__EXCERPT PROVIDED__:
## begin

Welcome to IAASS

The International Association for the Advancement of Space Safety (IAASS, Legally established 16 April 2004 in the Netherlands, is a non-profit organisation dedicated to furthering international cooperation and scientific advancement in the field of space systems safety. In 2004 IAASS became a member of the International Astronautical Federation (IAF). In 2006 former US Senator John Glenn, first American to orbit, became Honorary Member of the IAASS. In 2010 IAASS was granted Observer status at the United Nations COPUOS (Committee on the Peaceful Uses of Space).

In accordance with the Association Charter, the IAASS membership is open to anyone having a professional interest in space safety. Members can be physical persons, corporations, agencies, universities, institutions, and other professional associations.

The Association exists to help shape and advance an international culture of space safety (technical, organizational and socio-political), which would contribute to make space missions, vehicles, stations, extraterrestrial habitats, equipment and payloads safer for the general public, ground personnel, crews and flight participants. The Association also pursues the safeguarding and sustainability of the on-orbit environment to allow unimpeded access to space by future generations.

## end

__DATA SECTION__:
## begin

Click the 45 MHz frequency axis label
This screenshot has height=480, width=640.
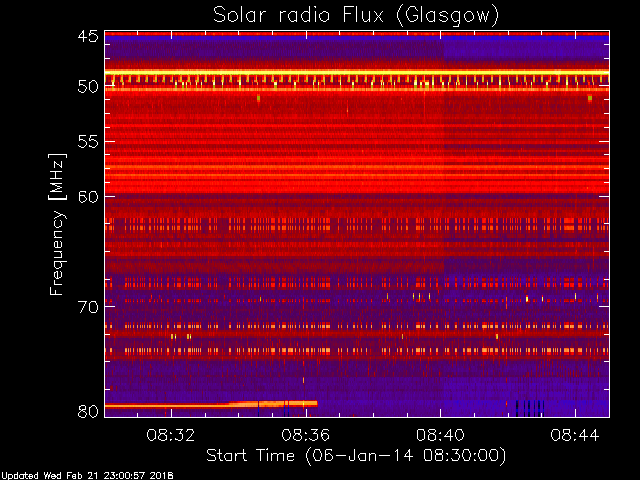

## end

__GIVEN TASK A__: According to the IAASS welcome page, in what year was IAASS granted Observer status at the United Nations COPUOS?
__GIVEN TASK B__: Rewrite the passage of the IAASS welcome page that begins at the words "The International Association" and stops after "Uses of Space).", replacing "Honorary Member" with "Honorary Fellow".

__FULL OUTPUT A__: 2010

__FULL OUTPUT B__:
The International Association for the Advancement of Space Safety (IAASS, Legally established 16 April 2004 in the Netherlands, is a non-profit organisation dedicated to furthering international cooperation and scientific advancement in the field of space systems safety. In 2004 IAASS became a member of the International Astronautical Federation (IAF). In 2006 former US Senator John Glenn, first American to orbit, became Honorary Fellow of the IAASS. In 2010 IAASS was granted Observer status at the United Nations COPUOS (Committee on the Peaceful Uses of Space).